How flies got to the correct dose
New study sheds light on the evolutionary origin of sex chromosome dosage
Humans have two sets of each chromosome, which are inherited from father and mother, respectively. It has to be ensured that genes on these chromosomes are read equally to generate the same amount of output. If not, in phenomena such as Haploinsufficiency, aneuploidy or other forms of chromosome abnormality, these gene dosage alterations can cause severe defects ultimately resulting in developmental failures and disease.
The sex chromosomes are one remarkable exception. While females have two X chromosomes in their somatic cells, males possess only one X and one copy of the Y chromosome, which contains only very few genes. To buffer the copy number differences between the sexes, humans, fruit flies as well as many other organisms rely on an epigenetic mechanism called dosage compensation.
In the early embryonic development of a female mammal, one of the two X chromosomes is inactivated so that its genes are not read twice as often as in males. Flies do the opposite: if they are male, the genes on their X chromosome are read twice as much as in females.
Searching for the roots of the MSL complex
In recent years, the laboratory of Asifa Akhtar at the Max Planck Institute of Immunobiology and Epigenetics (MPI-IE) in Freiburg has been able to gain numerous insights into this epigenetic balancing mechanism that is important for dosage compensation. They studied how exactly a group of proteins and non-coding RNAs, namely the MSL complex increases the gene expression of the single X chromosome in male flies to achieve the same dosage as XX females.
Interestingly, the MSL complex is also present in mammalian cells. But instead of up-regulating the transcription of one entire X chromosome with several hundred genes, here it only targets individual genes. “We always wondered how dosage compensation as a process to equalize gene expression of one entire chromosome could arise in the evolution of these insects,” explains Asifa Akhtar the main motivation of the study.
MSL regulates essential developmental genes in flies
A key to answering this question was, that instead of using usual cell culture systems the team started studying the MSL complex in the larval stadium of the flies. Surprisingly here, they found that the MSL complex not only binds to the X chromosome but also to more sites of the genome located on other chromosomes. “These newly found MSL-linked sites in the genome were practically exclusively genes that control fly development and have a direct impact on cellular processes involved in organ formation,” For example, we observed malformed wings or diminished eyes indicating that the MSL complex is directly regulating genes such as Wingless, which is a master controller of development,” says Claudia Keller Valsecchi, first author of the study.
By a joint effort of the lab working with multiple experimental approaches and model organisms on different aspects of the MSL complex, the team was able to expand the already known functions of the complex beyond fly genome. Using CRISPR/Cas9 technologies the researchers succeeded in specifically switching off the Msl2 gene, a component of the MSL complex, in mouse stem cells. "Since these extremely important developmental genes have been conserved in evolution, we bet on the fact that genes such as Wingless must also be regulated by the complex in mammals,” says Felicia Basilicata. And the researchers were right in their assumption: the typical balancing mediated by the MSL complex was also found in the same developmental genes in mice.

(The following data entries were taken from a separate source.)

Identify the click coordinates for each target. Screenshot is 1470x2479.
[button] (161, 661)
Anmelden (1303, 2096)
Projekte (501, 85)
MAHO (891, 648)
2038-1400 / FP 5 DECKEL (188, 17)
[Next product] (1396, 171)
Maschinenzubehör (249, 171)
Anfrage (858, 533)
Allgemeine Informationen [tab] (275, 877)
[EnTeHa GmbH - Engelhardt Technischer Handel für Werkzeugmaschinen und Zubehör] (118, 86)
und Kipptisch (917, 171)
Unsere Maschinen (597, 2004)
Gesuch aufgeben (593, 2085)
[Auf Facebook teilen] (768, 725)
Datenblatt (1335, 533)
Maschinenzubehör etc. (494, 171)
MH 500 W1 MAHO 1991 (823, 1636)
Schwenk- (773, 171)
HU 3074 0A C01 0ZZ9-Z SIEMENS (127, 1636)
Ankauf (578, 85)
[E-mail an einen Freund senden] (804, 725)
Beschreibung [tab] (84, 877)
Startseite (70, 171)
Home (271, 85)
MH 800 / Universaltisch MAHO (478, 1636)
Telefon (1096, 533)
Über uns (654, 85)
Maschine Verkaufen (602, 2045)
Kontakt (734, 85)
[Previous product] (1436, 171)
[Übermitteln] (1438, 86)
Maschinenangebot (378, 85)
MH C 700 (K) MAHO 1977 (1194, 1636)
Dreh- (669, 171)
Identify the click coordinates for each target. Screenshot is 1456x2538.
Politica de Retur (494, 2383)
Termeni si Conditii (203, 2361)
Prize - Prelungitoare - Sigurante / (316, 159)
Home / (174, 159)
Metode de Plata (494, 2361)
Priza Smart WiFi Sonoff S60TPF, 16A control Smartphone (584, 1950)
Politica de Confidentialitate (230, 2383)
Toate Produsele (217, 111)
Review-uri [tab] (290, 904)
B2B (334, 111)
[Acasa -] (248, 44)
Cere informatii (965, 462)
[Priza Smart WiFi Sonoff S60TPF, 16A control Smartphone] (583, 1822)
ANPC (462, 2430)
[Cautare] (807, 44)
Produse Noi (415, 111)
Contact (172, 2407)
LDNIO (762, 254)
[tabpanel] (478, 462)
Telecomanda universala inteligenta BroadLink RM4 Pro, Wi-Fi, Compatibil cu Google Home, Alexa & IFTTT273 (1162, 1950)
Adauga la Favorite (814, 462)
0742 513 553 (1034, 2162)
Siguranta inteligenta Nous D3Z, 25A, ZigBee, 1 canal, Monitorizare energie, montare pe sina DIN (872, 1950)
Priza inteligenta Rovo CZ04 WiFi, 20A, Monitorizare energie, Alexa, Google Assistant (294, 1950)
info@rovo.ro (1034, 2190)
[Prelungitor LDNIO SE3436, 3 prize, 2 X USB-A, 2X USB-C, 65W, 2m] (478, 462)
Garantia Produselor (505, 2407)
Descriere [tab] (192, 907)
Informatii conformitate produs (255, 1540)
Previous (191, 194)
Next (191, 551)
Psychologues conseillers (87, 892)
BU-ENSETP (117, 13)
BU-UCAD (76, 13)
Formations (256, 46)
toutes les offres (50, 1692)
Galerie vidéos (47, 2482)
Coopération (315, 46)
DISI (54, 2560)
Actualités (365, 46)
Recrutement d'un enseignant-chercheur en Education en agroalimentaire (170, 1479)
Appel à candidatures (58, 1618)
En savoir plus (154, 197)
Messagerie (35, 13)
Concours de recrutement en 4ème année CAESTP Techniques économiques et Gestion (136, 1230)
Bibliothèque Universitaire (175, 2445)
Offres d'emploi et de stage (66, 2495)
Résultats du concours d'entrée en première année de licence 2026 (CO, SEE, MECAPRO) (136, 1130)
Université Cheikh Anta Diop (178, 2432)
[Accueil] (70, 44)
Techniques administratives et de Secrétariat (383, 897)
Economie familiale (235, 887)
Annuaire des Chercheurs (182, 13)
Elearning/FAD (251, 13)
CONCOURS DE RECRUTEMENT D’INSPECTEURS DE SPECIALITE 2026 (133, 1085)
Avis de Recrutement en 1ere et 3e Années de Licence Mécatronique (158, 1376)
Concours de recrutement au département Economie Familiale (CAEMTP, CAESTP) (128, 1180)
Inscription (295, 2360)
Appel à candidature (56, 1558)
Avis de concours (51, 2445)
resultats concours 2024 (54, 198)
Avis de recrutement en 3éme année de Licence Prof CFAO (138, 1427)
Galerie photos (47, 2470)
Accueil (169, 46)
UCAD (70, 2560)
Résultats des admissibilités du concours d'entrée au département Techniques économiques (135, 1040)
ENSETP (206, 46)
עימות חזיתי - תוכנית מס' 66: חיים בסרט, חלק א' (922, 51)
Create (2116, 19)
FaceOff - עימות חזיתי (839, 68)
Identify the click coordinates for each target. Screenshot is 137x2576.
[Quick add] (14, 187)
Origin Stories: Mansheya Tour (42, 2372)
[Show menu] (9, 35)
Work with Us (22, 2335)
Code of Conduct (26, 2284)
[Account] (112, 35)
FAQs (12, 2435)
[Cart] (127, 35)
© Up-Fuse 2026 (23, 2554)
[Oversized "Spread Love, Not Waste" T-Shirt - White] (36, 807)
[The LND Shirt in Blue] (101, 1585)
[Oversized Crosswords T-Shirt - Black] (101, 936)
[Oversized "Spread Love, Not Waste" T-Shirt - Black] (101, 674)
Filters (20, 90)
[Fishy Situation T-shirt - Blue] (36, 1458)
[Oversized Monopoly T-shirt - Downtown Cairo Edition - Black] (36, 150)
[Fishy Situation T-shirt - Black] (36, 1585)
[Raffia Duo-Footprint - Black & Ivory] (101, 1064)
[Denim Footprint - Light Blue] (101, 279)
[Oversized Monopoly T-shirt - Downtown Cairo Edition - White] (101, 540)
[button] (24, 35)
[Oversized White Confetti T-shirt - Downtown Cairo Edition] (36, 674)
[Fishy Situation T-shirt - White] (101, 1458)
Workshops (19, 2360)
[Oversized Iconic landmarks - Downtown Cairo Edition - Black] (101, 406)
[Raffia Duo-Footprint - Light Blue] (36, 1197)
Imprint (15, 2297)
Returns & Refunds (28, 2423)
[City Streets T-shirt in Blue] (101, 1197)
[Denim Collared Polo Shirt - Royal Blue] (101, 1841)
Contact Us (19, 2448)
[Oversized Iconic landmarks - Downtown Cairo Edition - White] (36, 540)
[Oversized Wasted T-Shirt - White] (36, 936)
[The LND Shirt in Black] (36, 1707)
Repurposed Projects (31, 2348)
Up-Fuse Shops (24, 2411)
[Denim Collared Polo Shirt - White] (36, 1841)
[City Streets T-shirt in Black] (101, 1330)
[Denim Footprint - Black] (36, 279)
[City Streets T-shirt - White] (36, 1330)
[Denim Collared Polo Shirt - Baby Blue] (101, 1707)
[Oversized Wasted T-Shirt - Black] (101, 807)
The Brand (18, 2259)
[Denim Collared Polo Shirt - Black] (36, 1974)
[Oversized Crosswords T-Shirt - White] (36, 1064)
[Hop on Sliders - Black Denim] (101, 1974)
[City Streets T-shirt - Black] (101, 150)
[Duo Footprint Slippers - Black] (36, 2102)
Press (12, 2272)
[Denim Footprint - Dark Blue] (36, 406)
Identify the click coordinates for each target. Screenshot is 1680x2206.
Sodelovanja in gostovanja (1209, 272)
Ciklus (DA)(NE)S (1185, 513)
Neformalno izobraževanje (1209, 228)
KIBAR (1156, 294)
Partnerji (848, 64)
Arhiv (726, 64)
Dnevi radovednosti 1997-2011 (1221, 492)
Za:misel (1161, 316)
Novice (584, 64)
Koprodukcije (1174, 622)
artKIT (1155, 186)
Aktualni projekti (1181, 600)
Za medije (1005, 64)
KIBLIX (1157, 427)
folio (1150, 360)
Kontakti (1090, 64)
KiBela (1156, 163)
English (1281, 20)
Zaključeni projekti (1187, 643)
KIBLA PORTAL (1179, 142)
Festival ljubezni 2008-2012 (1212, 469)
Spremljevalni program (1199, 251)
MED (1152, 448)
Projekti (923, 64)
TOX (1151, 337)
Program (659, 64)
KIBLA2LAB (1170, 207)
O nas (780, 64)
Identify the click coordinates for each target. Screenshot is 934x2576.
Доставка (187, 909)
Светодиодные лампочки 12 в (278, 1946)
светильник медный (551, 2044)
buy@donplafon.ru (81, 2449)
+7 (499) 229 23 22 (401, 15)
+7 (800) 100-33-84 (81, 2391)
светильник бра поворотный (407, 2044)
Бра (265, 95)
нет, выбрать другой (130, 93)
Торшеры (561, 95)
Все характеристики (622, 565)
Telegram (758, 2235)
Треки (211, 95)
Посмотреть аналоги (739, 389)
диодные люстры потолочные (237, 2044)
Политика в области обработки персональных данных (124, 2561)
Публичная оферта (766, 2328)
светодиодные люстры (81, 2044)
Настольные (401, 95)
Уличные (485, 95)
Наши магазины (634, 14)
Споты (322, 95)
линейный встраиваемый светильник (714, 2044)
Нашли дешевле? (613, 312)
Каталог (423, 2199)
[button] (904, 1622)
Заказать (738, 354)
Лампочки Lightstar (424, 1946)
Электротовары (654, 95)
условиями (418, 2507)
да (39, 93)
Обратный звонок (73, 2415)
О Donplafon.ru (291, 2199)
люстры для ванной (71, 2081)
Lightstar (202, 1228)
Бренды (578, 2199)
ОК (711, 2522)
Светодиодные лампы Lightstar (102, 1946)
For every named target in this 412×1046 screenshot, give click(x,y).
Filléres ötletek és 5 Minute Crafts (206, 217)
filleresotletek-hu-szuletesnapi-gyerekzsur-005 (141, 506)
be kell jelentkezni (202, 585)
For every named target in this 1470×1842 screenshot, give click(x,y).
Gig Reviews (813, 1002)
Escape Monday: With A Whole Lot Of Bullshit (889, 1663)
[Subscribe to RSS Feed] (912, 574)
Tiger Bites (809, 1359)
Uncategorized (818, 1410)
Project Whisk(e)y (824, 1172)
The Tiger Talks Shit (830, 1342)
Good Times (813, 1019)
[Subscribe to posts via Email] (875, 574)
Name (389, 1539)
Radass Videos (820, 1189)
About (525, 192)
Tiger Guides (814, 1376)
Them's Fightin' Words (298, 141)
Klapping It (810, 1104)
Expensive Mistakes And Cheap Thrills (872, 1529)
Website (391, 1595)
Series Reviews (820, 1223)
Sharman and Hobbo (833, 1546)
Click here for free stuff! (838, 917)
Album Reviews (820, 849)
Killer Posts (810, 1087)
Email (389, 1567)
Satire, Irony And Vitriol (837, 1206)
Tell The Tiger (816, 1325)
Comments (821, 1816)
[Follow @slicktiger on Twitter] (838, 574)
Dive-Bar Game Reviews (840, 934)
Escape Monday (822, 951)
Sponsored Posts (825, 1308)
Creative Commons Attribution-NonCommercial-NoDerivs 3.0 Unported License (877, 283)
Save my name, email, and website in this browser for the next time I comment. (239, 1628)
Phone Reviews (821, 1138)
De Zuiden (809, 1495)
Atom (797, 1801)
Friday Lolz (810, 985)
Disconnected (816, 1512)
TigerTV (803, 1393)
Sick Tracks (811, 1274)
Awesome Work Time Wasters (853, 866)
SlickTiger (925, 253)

Reallocation of the MSL function during evolution
“The regulation of exactly these genes that control development in flies as well as mammals was extremely exciting. It provided us with new facet of this epigenetic regulator illuminating the possible evolutionary link we tried to discover. We suggest that the evolutionary origin of the MSL complex lies primarily in the regulation of these developmental genes in multicellular organisms. The MSL function later have been proven to be »practical« in the evolution of flies and was then »reused« to regulate the X chromosome and dosage compensation,” summarizes Plamen Georgiev, co-author and head of the MPI-IE fly facility.
In future studies, the researchers want to find out how this reallocation was possible at the molecular level. They suggest that individual parts of the complex have been adapted or slightly modified in evolution, which then allowed for the regulation of the entire X chromosome in flies.